● THE TASK: Identify and copy all lines of the material where the string "logo" is found.

BEGIN EXTRACTED MATERIAL

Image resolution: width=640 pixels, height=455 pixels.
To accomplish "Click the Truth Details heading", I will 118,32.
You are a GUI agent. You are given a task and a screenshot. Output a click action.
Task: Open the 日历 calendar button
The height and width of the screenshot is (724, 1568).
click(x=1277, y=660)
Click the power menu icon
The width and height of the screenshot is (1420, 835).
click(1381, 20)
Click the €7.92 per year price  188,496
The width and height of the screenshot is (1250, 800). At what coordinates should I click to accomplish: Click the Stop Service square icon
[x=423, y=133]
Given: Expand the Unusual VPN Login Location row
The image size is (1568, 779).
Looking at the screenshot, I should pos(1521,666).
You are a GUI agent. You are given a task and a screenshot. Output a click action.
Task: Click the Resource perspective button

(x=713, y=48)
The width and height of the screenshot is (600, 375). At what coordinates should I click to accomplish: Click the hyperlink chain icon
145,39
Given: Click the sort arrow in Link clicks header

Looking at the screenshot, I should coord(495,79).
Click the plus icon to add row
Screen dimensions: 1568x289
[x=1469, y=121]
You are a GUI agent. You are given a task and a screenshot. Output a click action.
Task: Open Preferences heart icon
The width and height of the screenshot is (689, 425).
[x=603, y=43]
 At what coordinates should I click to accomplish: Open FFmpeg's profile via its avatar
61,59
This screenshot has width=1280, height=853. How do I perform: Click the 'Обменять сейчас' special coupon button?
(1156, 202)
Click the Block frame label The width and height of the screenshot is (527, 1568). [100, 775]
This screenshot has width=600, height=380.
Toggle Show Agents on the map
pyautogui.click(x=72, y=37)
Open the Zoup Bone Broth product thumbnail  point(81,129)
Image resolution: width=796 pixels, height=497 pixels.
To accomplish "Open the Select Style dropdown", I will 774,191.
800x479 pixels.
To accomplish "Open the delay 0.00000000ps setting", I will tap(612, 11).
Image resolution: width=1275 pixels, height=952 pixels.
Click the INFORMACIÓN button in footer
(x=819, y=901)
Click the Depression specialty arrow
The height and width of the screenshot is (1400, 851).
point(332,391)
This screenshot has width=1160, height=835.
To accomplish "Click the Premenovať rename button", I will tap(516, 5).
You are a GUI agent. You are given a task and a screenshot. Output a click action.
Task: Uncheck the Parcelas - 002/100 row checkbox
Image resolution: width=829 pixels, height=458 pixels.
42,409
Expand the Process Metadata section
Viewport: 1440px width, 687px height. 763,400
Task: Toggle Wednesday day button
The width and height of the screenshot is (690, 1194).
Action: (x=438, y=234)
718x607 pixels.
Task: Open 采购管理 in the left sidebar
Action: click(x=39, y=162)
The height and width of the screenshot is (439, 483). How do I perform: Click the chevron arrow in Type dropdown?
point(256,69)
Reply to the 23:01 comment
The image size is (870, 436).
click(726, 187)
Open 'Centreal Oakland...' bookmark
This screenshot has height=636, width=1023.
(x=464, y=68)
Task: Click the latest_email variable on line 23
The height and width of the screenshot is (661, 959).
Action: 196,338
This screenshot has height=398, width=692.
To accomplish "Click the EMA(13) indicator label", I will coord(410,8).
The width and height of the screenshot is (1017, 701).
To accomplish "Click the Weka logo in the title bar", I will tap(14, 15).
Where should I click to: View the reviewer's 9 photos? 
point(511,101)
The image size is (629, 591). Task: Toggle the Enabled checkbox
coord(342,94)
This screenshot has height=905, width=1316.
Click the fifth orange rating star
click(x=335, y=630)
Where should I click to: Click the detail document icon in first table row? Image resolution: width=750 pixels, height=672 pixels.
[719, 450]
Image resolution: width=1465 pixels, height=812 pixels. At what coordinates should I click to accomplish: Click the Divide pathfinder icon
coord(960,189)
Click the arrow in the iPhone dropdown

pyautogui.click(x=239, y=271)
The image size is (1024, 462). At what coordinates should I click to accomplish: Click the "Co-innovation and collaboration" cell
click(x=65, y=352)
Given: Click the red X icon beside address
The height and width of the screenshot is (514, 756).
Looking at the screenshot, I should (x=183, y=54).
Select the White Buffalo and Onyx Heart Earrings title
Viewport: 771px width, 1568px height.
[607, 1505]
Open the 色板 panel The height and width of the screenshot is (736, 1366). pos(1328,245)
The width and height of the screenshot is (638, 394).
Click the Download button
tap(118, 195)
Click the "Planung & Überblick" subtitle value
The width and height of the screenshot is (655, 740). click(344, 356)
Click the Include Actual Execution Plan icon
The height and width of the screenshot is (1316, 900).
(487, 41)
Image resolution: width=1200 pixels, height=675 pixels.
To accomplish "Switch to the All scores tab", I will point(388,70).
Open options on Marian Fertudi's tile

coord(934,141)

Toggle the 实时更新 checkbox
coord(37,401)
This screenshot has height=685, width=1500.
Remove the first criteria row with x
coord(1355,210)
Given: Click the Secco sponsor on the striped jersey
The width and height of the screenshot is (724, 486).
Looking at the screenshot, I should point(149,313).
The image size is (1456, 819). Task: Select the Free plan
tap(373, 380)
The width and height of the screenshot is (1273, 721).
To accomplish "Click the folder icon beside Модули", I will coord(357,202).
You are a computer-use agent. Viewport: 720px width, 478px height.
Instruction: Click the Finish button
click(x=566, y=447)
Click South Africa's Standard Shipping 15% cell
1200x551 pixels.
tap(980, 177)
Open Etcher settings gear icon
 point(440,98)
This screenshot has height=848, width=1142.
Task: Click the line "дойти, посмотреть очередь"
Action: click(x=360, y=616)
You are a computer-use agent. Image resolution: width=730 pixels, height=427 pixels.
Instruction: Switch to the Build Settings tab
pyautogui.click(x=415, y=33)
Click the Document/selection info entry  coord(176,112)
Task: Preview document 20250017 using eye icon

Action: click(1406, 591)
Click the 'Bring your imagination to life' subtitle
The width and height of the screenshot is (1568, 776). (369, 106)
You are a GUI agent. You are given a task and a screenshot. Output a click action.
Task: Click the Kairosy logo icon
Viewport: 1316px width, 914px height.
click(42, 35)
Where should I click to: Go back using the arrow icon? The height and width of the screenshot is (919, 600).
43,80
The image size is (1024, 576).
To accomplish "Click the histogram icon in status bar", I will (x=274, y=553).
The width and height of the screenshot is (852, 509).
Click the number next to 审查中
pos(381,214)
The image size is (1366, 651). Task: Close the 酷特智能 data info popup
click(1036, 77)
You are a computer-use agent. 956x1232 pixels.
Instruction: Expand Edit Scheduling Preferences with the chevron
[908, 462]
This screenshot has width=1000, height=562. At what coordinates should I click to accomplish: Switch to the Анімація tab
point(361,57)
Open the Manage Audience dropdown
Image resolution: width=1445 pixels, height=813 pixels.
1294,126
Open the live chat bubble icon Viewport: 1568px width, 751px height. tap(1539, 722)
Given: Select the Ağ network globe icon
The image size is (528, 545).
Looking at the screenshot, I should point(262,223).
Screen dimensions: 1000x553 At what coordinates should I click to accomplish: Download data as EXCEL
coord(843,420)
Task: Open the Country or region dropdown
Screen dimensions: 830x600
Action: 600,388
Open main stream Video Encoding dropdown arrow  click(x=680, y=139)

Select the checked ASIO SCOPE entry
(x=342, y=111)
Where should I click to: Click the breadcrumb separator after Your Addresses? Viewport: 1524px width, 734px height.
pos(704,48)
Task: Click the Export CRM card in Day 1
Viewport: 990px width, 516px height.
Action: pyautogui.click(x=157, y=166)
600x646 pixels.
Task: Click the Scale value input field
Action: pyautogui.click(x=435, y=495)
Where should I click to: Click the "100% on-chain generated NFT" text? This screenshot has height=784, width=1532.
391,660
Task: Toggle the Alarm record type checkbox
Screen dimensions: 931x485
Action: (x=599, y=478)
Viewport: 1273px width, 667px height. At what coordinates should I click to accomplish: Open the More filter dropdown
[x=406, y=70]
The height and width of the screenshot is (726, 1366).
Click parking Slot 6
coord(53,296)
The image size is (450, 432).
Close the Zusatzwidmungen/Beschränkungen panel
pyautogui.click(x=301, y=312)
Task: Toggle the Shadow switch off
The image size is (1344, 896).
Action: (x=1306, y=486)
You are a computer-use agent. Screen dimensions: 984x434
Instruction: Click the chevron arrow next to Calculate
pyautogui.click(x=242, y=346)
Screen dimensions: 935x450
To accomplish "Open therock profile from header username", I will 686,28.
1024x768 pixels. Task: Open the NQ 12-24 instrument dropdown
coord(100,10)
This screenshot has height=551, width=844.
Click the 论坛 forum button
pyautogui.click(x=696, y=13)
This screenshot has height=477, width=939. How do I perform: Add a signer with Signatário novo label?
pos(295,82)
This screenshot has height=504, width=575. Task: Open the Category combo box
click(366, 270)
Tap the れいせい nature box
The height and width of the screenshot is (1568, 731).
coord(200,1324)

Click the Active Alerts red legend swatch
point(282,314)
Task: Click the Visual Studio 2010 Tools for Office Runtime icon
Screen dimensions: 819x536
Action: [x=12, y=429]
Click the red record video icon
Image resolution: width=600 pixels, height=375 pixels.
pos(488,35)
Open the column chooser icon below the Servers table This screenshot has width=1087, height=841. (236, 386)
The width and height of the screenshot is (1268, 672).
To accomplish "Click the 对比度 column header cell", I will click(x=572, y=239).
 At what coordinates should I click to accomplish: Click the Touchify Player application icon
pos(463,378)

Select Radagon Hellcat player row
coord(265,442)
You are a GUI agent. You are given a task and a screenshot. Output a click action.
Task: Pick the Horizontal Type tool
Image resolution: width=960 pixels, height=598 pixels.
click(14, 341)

END EXTRACTED MATERIAL

● RESPONSE TO THE EXERCISE:
To accomplish "Click the Weka logo in the title bar", I will tap(14, 15).
Task: Click the Kairosy logo icon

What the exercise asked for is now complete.